━━━ Data
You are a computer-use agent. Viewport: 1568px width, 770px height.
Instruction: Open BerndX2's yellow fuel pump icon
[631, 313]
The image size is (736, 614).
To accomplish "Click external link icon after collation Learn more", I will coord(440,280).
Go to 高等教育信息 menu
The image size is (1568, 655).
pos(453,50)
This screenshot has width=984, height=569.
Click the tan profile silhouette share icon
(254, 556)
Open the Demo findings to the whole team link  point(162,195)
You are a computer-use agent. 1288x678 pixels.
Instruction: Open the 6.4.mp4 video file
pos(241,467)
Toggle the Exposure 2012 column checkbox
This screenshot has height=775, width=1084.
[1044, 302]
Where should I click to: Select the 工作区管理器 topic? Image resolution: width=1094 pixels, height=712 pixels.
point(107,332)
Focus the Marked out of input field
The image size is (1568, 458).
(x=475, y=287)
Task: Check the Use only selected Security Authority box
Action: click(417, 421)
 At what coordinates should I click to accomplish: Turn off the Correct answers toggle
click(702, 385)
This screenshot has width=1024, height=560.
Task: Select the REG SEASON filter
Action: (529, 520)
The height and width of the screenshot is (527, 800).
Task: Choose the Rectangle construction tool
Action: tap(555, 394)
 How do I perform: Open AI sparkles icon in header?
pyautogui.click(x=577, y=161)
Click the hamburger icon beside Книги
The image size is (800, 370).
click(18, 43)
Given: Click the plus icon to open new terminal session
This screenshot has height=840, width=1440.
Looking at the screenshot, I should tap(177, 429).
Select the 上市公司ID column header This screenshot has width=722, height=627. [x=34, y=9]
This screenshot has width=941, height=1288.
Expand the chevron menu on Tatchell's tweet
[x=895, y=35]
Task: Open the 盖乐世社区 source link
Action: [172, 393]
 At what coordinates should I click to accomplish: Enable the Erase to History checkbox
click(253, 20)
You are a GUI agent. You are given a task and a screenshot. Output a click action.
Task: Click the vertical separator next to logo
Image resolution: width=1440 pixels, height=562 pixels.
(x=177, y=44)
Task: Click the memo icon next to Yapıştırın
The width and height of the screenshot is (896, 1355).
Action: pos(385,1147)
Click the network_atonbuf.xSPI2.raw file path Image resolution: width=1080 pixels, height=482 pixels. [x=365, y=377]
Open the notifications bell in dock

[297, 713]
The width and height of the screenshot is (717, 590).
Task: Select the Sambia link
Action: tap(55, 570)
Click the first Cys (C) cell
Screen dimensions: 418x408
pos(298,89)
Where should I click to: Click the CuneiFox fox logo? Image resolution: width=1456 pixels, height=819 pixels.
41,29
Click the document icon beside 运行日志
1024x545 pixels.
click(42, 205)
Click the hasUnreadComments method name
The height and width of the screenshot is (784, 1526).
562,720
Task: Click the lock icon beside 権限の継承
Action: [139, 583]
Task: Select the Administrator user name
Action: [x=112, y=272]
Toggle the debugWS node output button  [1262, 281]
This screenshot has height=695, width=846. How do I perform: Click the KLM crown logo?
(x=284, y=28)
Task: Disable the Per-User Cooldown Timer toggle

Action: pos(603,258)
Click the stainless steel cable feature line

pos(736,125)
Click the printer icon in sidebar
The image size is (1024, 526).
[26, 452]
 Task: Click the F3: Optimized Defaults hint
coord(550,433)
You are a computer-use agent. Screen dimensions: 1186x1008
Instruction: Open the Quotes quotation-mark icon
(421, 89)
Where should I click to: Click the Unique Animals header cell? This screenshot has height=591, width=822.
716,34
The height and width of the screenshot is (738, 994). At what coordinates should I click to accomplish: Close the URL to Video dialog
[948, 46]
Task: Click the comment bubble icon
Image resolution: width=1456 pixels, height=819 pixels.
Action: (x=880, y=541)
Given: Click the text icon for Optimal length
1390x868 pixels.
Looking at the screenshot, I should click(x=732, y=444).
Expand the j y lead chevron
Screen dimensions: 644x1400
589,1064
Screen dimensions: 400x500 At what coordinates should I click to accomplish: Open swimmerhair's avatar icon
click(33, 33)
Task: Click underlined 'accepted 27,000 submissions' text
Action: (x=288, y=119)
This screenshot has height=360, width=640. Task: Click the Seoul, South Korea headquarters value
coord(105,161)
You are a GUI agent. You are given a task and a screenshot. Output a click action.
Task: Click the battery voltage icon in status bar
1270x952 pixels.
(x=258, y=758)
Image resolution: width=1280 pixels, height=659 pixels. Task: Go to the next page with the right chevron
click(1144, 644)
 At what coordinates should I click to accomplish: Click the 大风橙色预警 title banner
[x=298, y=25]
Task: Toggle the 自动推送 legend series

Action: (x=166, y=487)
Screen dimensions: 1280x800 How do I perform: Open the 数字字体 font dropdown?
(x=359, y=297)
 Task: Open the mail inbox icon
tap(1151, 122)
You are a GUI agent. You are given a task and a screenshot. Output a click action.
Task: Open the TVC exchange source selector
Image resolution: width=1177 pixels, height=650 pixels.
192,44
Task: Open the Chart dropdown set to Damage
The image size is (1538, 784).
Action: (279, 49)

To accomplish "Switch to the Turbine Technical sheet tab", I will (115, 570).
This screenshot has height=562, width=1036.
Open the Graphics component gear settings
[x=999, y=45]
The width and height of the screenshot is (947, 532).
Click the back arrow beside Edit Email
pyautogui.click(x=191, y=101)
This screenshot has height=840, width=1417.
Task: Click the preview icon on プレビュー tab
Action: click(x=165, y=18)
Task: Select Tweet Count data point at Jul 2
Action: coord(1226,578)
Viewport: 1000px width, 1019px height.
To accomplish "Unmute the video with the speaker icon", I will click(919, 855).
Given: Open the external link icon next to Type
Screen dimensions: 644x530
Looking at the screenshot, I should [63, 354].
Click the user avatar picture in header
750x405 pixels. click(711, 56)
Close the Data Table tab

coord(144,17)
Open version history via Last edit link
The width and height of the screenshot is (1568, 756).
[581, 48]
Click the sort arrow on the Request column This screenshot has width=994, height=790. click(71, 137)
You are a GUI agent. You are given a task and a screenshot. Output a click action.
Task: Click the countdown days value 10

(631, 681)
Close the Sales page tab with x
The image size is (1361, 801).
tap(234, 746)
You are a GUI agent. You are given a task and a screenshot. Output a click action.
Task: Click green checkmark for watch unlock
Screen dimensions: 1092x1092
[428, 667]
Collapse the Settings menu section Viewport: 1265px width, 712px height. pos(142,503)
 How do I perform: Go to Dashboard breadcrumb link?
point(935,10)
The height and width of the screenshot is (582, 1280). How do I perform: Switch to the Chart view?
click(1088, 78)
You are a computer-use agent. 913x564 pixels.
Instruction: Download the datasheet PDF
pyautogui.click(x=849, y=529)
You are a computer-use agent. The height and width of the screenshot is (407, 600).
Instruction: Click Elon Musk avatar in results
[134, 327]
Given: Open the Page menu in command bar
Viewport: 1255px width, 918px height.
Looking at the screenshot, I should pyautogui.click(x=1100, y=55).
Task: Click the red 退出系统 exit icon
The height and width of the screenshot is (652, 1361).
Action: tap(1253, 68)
━━━━━━
The exercise: Rewrite the records from their first line through the line containing "pos(453,50)", putting "orange" in place of "yellow" and leaving everything else as it is.

Task answer:
You are a computer-use agent. Viewport: 1568px width, 770px height.
Instruction: Open BerndX2's orange fuel pump icon
[631, 313]
The image size is (736, 614).
To accomplish "Click external link icon after collation Learn more", I will coord(440,280).
Go to 高等教育信息 menu
The image size is (1568, 655).
pos(453,50)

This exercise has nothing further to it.